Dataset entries
____

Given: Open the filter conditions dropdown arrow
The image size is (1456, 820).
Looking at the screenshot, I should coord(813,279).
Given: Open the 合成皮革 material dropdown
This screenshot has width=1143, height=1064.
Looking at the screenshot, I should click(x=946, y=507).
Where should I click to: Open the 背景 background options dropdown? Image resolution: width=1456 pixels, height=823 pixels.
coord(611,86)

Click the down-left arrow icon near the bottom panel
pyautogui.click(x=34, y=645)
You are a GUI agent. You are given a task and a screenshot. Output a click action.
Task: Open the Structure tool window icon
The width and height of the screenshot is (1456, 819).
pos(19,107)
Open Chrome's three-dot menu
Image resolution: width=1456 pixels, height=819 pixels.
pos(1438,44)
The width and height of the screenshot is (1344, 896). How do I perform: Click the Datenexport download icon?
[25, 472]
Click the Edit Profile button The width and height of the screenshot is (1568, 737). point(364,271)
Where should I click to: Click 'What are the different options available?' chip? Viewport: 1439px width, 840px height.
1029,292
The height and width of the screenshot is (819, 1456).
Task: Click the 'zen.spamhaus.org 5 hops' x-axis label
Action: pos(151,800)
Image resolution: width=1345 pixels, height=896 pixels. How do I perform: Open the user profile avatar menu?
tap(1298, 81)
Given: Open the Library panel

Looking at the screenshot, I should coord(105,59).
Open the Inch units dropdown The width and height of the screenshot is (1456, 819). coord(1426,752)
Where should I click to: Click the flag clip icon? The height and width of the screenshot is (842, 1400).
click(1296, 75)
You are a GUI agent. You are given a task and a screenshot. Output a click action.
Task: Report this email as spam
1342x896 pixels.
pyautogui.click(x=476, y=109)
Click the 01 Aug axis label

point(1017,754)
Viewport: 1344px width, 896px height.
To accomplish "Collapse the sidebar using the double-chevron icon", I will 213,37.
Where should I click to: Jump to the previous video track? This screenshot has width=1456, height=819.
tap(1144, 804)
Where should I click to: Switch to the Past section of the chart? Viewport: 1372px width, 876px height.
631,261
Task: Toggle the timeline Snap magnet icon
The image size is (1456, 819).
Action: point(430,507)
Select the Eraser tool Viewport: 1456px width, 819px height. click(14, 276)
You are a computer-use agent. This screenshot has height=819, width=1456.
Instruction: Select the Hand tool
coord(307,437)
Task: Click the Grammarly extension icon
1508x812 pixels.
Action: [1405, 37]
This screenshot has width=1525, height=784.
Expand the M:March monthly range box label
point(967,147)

____

__PROBLEM__. All of the data must be set down again exactly.

__SOLUTION FOR THIS EXERCISE__.
Given: Open the filter conditions dropdown arrow
The image size is (1456, 820).
Looking at the screenshot, I should coord(813,279).
Given: Open the 合成皮革 material dropdown
This screenshot has width=1143, height=1064.
Looking at the screenshot, I should click(x=946, y=507).
Where should I click to: Open the 背景 background options dropdown? Image resolution: width=1456 pixels, height=823 pixels.
coord(611,86)

Click the down-left arrow icon near the bottom panel
pyautogui.click(x=34, y=645)
You are a GUI agent. You are given a task and a screenshot. Output a click action.
Task: Open the Structure tool window icon
The width and height of the screenshot is (1456, 819).
pos(19,107)
Open Chrome's three-dot menu
Image resolution: width=1456 pixels, height=819 pixels.
pos(1438,44)
The width and height of the screenshot is (1344, 896). How do I perform: Click the Datenexport download icon?
[25, 472]
Click the Edit Profile button The width and height of the screenshot is (1568, 737). point(364,271)
Where should I click to: Click 'What are the different options available?' chip? Viewport: 1439px width, 840px height.
1029,292
The height and width of the screenshot is (819, 1456).
Task: Click the 'zen.spamhaus.org 5 hops' x-axis label
Action: pos(151,800)
Image resolution: width=1345 pixels, height=896 pixels. How do I perform: Open the user profile avatar menu?
tap(1298, 81)
Given: Open the Library panel

Looking at the screenshot, I should coord(105,59).
Open the Inch units dropdown The width and height of the screenshot is (1456, 819). coord(1426,752)
Where should I click to: Click the flag clip icon? The height and width of the screenshot is (842, 1400).
click(1296, 75)
You are a GUI agent. You are given a task and a screenshot. Output a click action.
Task: Report this email as spam
1342x896 pixels.
pyautogui.click(x=476, y=109)
Click the 01 Aug axis label

point(1017,754)
Viewport: 1344px width, 896px height.
To accomplish "Collapse the sidebar using the double-chevron icon", I will 213,37.
Where should I click to: Jump to the previous video track? This screenshot has width=1456, height=819.
tap(1144, 804)
Where should I click to: Switch to the Past section of the chart? Viewport: 1372px width, 876px height.
631,261
Task: Toggle the timeline Snap magnet icon
The image size is (1456, 819).
Action: point(430,507)
Select the Eraser tool Viewport: 1456px width, 819px height. click(14, 276)
You are a computer-use agent. This screenshot has height=819, width=1456.
Instruction: Select the Hand tool
coord(307,437)
Task: Click the Grammarly extension icon
1508x812 pixels.
Action: [1405, 37]
This screenshot has width=1525, height=784.
Expand the M:March monthly range box label
point(967,147)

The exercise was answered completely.